What is Volatility Telling us About Markets
Another factor in our Probable Return on Investment Index, PRO-II (pronounced Pro Eyes) Indicator is volatility. We look at two aspects:
1. Expectations for volatility for the next month vs. volatility 4 months from now.
2. Current level of volatility relative to recent trends (quarterly average)
Last week these indicators told us to be concerned as current volatility spiked relative to expectations a few months from now. This week the forward curve is back to normal levels. Historically, a period of higher risk (days to weeks) did not develop this time. Historically, when the volatility curve inverts, we are close to a buying opportunity.
The volatility of volatility is keeping overall levels elevated and suggests the quality of the market rally is of much higher risk than just looking at the new price highs would suggest. Considering stocks are at all-time highs, one would think volatility would be close to all time lows—that’s the norm like in the 2017 rally.
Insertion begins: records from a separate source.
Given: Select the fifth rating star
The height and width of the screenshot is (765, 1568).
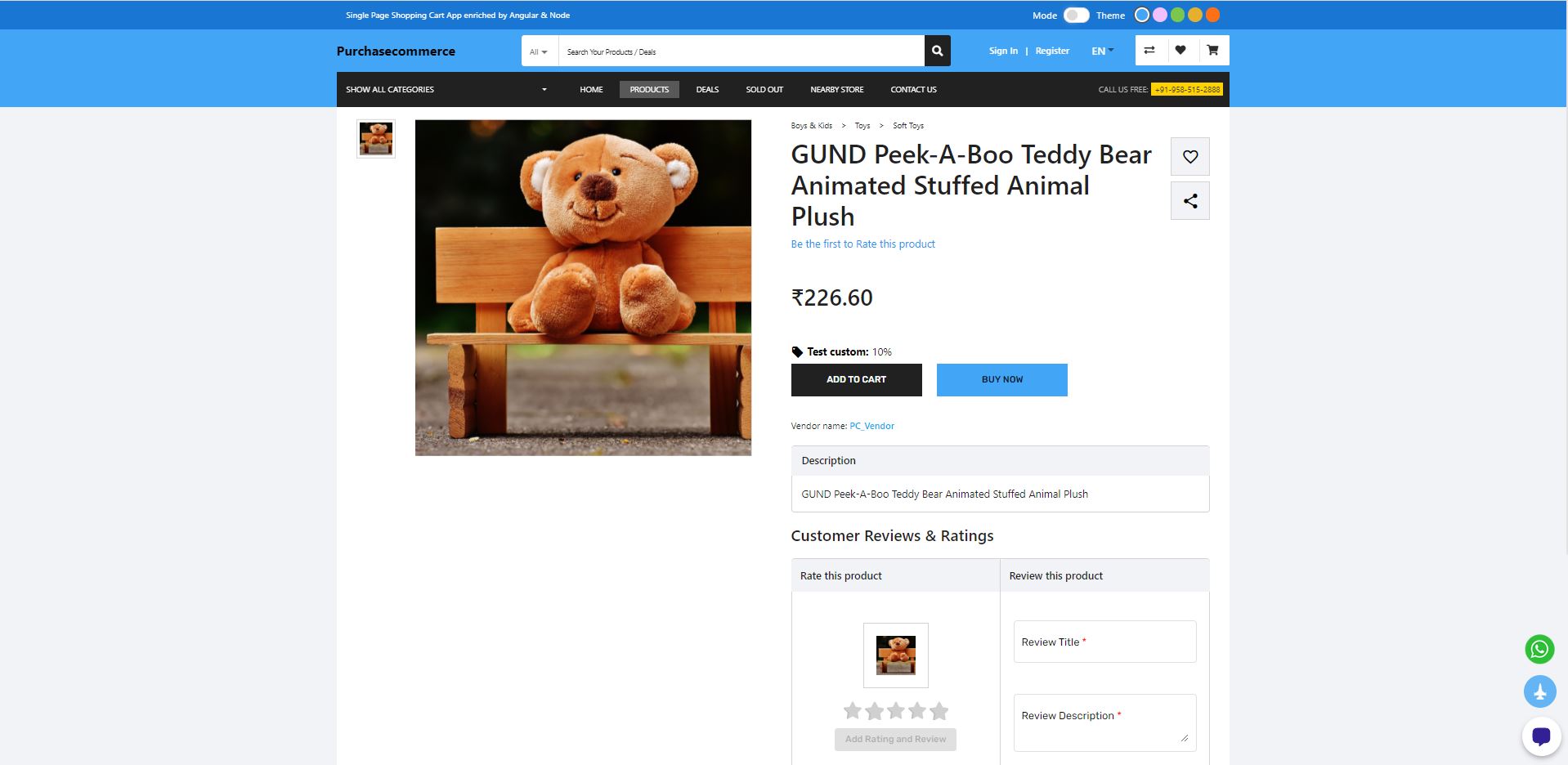Looking at the screenshot, I should 939,711.
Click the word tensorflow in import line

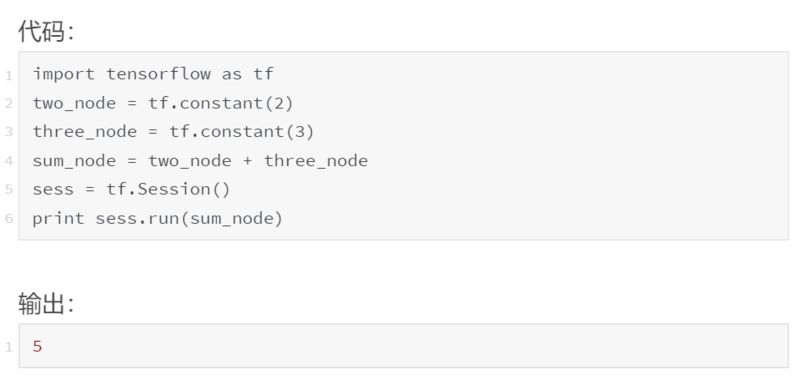pos(159,74)
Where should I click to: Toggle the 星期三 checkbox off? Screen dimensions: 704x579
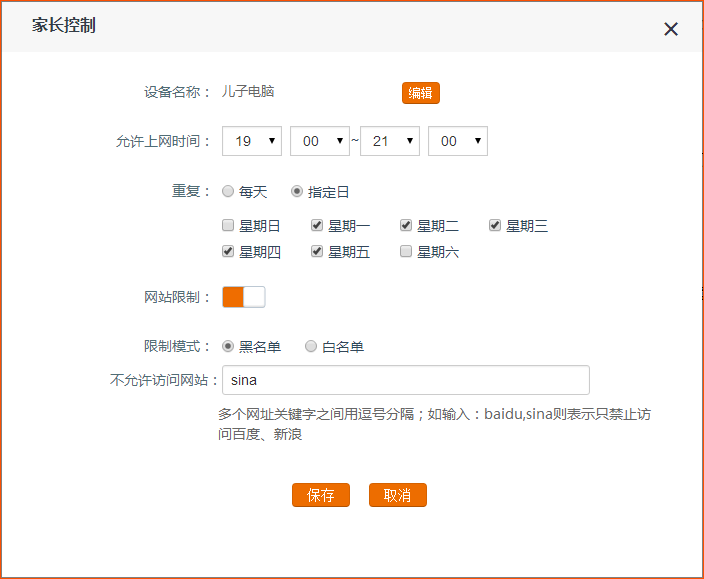click(x=495, y=226)
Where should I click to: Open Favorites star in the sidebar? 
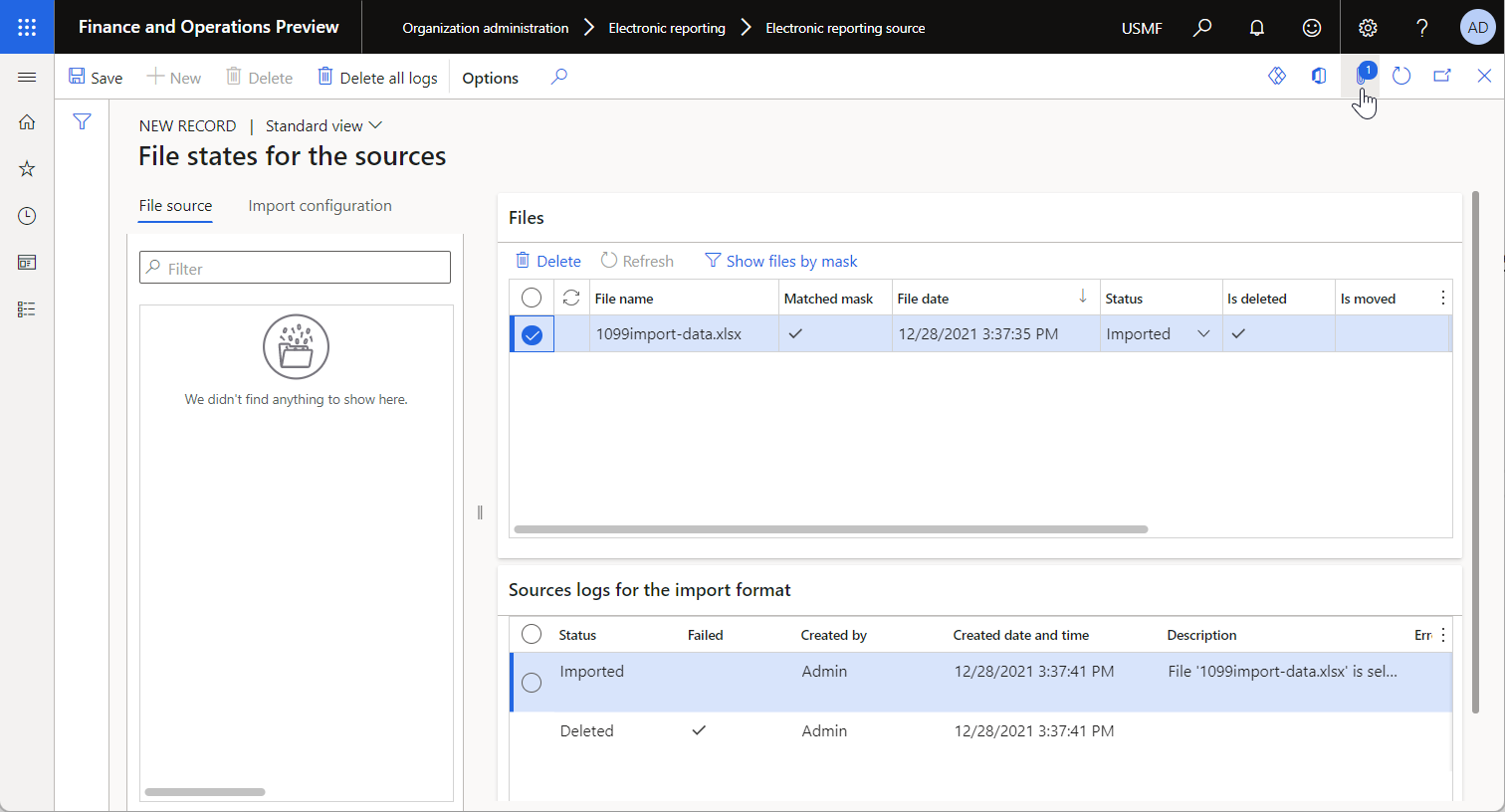tap(27, 168)
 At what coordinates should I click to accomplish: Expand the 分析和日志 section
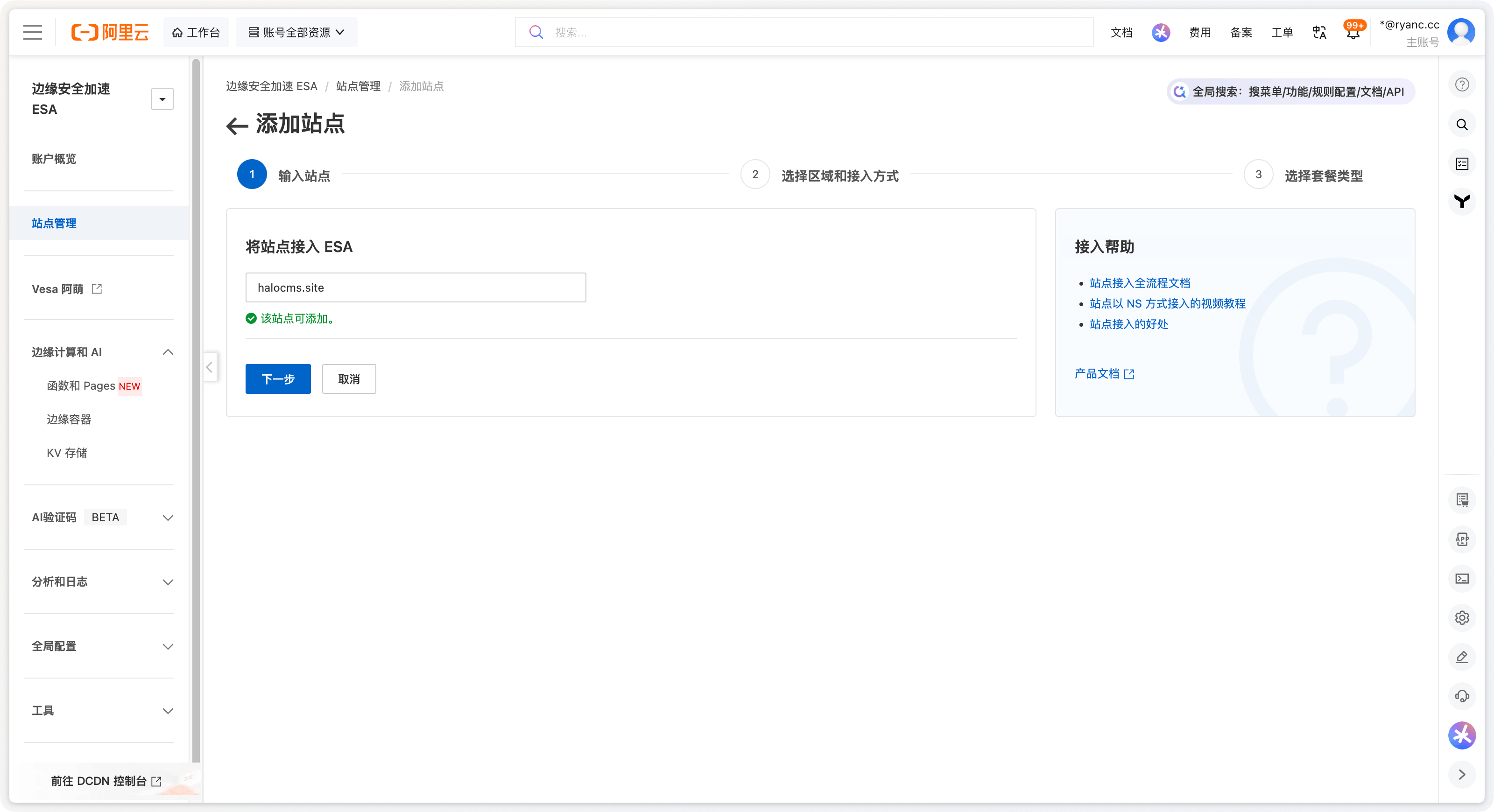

The fact that volatility remains elevated overall speaks to the more speculative nature of the current market environment. When does the asset bubble that central banks have created pop? When they stop inflating it with stimulus we suspect. That does not appear to be any time soon.
The very long-term average volatility reading (VIX) is in the 15-18 range (in line with the annual 100-year standard deviation of returns). The black dashed line on the chart shows that longer-term (4-year) average. The chart shows an inverted VIX futures level (green) with the 3-month average vix (red). In 2017, during the rising market, the average VIX was well below the historic number. When the Fed started to raise rates in 2018 following the tax cut Bill, we started to see the average level of volatility increase. We are far from a normal healthy volatility level. Market makers are demanding much higher risk premiums both on the call side and the put side. Truly a remarkable situation. It speaks volumes to the moral hazard the central banks have created to reflate asset markets. Any hint of them raising rates or backing away from stimulus may be the next signal that the bubble is about to break.